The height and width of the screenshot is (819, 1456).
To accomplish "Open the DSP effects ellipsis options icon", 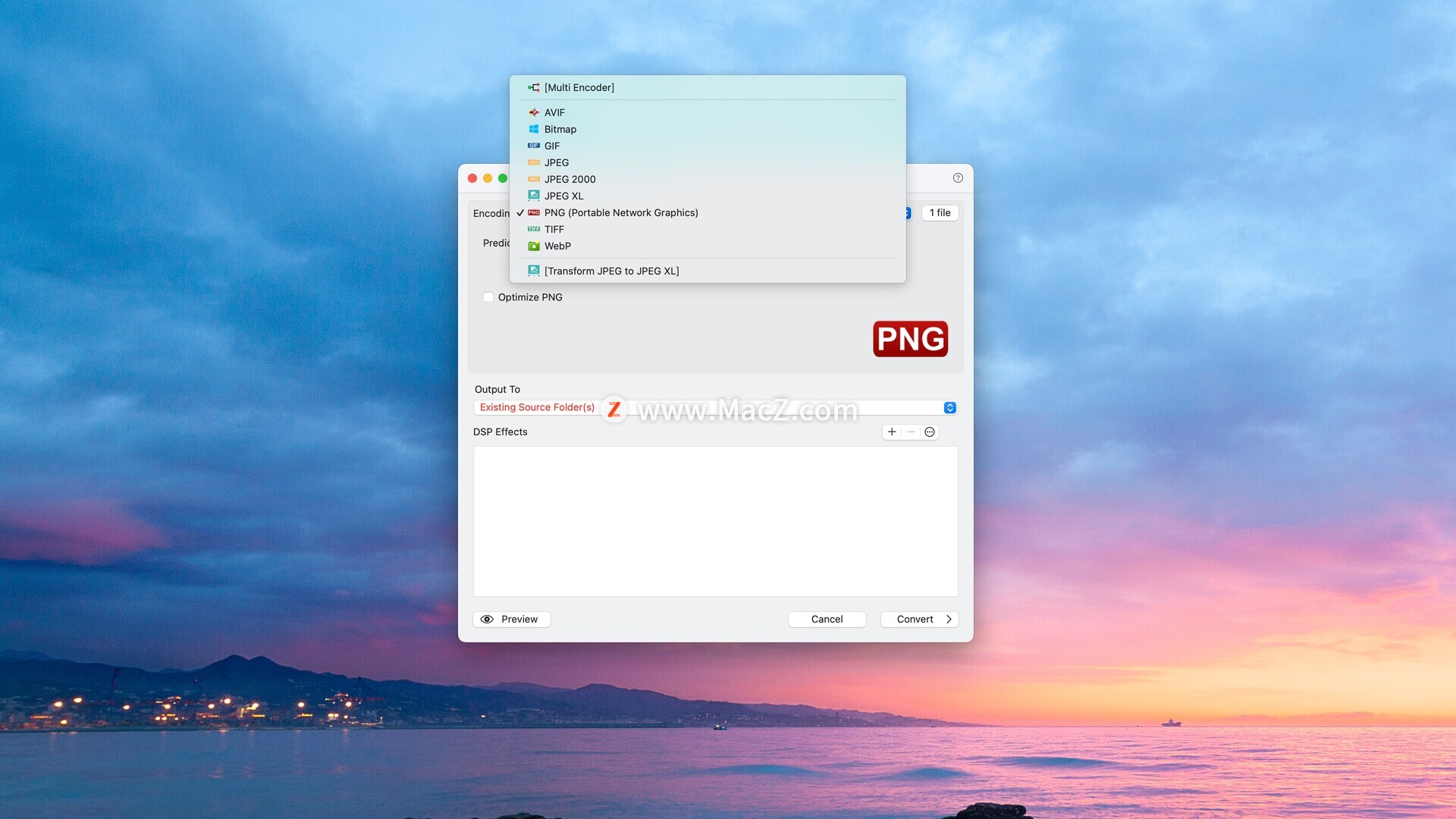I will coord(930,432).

• • • • •

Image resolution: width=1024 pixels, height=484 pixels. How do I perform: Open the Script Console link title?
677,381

• • • • •

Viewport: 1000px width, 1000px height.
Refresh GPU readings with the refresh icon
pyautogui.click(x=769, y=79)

• • • • •

Please pull out each line of the records that contains the word "width" and list those lines.

→ **Reply**:
The height and width of the screenshot is (819, 1456).
Image resolution: width=1024 pixels, height=484 pixels. How do I perform: Open the Script Console link title?
Viewport: 1000px width, 1000px height.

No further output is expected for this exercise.